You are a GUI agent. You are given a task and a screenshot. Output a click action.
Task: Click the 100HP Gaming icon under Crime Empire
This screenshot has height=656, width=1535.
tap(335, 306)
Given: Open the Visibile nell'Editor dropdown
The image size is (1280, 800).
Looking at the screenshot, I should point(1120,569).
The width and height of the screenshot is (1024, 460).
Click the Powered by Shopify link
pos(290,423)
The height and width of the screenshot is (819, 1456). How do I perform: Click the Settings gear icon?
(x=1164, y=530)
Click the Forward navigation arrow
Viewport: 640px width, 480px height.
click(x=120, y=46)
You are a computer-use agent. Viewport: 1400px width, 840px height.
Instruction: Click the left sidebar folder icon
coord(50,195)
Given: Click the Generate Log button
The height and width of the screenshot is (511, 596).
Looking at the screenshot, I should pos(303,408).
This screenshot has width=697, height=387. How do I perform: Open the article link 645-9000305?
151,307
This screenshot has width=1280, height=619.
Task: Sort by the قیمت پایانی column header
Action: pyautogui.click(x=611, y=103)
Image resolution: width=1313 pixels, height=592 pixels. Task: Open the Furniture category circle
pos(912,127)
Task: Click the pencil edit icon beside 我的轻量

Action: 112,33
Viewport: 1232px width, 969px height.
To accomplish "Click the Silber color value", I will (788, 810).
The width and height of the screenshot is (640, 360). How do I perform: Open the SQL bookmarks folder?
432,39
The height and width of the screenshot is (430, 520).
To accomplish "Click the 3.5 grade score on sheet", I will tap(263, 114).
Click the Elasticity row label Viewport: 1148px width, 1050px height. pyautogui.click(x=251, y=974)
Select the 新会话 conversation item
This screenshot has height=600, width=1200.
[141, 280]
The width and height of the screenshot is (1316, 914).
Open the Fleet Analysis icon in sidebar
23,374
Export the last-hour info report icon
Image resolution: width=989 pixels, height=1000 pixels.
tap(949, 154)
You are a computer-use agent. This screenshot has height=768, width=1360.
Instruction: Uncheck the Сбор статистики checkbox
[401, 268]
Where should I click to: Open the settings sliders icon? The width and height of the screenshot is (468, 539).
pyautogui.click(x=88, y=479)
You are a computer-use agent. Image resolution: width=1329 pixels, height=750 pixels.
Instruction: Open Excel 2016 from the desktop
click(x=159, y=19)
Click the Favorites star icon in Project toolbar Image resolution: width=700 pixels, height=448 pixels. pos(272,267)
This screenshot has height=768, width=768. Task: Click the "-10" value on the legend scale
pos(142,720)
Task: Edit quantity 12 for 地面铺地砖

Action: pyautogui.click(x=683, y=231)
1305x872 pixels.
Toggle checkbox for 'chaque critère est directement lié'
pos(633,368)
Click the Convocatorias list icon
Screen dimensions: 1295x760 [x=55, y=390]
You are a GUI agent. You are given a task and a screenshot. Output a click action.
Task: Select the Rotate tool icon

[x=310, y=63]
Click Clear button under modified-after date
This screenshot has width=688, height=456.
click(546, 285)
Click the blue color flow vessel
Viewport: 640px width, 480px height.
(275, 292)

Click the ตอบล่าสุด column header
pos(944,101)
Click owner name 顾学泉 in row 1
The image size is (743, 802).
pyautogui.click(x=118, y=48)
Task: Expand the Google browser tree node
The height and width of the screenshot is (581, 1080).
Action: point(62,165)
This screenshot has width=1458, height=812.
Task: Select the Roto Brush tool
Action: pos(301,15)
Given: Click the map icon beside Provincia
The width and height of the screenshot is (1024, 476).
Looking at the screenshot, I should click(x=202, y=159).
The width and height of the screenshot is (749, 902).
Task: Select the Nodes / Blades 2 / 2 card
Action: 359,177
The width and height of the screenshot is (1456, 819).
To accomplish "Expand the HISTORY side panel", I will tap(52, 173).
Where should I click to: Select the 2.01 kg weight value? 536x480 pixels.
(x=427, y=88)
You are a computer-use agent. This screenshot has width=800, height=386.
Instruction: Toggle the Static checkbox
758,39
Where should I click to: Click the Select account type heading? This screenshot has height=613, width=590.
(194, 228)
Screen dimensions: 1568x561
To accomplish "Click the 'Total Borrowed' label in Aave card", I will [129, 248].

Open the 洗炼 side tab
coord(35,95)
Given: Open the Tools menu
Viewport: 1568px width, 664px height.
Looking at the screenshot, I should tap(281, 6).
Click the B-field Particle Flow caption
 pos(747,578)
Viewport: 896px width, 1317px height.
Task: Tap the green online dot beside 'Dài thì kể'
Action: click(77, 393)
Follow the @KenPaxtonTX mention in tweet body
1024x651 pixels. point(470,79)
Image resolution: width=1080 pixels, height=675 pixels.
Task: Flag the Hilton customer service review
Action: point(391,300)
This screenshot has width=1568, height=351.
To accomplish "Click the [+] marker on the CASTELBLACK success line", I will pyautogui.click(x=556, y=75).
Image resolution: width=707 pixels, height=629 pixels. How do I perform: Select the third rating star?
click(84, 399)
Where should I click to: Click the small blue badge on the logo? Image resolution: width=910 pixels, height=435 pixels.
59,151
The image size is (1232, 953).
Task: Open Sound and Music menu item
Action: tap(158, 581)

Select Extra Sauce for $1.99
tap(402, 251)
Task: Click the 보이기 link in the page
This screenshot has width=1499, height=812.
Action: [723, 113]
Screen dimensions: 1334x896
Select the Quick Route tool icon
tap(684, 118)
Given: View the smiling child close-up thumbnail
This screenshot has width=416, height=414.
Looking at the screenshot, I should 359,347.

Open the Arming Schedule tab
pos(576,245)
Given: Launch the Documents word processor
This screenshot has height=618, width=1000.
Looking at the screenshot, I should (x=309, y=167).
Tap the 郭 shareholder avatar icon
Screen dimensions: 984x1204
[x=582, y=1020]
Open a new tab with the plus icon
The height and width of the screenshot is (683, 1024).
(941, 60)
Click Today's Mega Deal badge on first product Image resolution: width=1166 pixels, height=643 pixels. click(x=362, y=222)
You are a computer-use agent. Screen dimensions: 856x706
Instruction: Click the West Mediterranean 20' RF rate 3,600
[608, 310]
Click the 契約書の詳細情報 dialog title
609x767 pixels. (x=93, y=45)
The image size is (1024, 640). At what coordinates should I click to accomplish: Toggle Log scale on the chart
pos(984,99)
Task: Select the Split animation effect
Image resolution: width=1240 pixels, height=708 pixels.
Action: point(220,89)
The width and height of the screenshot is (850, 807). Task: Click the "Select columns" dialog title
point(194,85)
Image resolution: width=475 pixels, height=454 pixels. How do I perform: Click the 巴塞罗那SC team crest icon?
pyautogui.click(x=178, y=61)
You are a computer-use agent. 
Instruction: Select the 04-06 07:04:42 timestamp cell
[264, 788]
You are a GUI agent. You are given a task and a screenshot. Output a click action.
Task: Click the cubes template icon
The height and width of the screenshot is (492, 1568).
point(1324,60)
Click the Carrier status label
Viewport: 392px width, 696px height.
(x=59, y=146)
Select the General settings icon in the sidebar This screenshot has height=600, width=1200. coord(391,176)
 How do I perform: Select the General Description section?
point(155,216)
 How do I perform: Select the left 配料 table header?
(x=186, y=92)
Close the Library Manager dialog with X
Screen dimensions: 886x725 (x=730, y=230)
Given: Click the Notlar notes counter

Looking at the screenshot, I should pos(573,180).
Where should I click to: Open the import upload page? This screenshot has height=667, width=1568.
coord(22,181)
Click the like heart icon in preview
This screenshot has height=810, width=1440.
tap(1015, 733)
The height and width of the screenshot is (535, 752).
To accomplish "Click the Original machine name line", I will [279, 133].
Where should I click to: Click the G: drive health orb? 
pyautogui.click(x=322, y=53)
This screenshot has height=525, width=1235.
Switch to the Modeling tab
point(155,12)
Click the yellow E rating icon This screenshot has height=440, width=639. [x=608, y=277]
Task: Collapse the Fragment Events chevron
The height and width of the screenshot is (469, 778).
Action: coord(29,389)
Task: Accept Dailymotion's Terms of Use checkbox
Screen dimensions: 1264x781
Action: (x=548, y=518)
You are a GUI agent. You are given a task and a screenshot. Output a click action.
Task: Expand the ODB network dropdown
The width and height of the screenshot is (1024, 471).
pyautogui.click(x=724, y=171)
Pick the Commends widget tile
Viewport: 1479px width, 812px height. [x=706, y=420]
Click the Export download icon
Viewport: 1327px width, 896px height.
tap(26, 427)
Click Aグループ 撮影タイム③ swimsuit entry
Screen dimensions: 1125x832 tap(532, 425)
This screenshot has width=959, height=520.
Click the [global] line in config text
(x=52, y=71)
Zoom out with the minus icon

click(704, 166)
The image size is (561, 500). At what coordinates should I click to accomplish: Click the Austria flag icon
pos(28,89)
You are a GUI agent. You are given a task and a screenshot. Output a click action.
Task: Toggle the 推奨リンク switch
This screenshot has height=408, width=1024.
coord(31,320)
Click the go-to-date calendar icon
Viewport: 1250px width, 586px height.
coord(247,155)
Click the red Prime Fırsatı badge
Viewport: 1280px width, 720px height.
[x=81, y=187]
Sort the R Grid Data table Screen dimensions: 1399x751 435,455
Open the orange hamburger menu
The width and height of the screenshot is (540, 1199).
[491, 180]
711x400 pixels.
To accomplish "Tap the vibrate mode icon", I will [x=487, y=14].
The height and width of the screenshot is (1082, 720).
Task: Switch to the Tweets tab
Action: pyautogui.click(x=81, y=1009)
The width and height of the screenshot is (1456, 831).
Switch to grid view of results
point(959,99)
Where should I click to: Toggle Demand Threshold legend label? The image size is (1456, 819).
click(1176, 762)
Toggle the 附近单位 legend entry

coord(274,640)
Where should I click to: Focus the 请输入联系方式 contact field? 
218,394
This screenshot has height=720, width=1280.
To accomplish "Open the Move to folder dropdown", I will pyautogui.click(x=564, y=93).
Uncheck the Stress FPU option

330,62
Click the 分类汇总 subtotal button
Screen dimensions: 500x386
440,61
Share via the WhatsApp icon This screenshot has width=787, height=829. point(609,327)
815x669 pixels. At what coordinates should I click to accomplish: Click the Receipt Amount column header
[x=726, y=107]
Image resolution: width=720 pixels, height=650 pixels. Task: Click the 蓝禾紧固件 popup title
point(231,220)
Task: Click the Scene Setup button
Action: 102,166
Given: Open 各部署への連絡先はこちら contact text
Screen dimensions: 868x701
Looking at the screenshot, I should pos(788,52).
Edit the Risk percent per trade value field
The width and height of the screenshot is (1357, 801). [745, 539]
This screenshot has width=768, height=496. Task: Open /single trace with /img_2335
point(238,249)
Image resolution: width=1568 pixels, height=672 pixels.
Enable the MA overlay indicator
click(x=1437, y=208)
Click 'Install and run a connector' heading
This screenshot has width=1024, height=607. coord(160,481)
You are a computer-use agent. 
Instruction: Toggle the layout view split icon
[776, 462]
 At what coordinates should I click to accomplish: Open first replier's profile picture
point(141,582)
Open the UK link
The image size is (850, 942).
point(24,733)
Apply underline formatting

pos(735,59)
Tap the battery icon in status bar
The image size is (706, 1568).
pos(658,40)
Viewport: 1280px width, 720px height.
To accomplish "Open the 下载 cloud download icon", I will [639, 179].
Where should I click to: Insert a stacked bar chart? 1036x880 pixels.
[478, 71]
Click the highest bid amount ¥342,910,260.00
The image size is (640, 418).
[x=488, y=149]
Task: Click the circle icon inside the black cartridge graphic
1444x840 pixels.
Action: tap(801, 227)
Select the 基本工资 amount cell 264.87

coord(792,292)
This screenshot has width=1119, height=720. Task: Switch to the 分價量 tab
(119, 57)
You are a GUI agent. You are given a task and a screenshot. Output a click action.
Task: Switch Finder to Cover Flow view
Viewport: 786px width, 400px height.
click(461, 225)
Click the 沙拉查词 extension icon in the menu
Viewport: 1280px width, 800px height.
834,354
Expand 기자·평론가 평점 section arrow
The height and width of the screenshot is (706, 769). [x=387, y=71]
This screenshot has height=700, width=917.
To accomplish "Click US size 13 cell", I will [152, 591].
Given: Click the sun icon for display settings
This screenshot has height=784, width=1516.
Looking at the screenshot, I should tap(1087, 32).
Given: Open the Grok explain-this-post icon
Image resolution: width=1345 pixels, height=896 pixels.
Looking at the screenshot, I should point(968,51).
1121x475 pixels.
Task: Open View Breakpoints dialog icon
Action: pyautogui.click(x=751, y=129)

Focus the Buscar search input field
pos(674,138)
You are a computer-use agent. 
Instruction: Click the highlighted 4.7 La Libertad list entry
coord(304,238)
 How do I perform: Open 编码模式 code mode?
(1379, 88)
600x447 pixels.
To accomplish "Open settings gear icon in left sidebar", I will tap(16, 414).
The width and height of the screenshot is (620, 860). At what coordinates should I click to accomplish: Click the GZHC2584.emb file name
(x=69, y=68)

▸ **WHAT IS EXPECTED**: Every line holding the word "dropdown" should be copied out of the material.

▸ **REPLY**:
Given: Open the Visibile nell'Editor dropdown
Task: Expand the ODB network dropdown
To accomplish "Open the Move to folder dropdown", I will pyautogui.click(x=564, y=93).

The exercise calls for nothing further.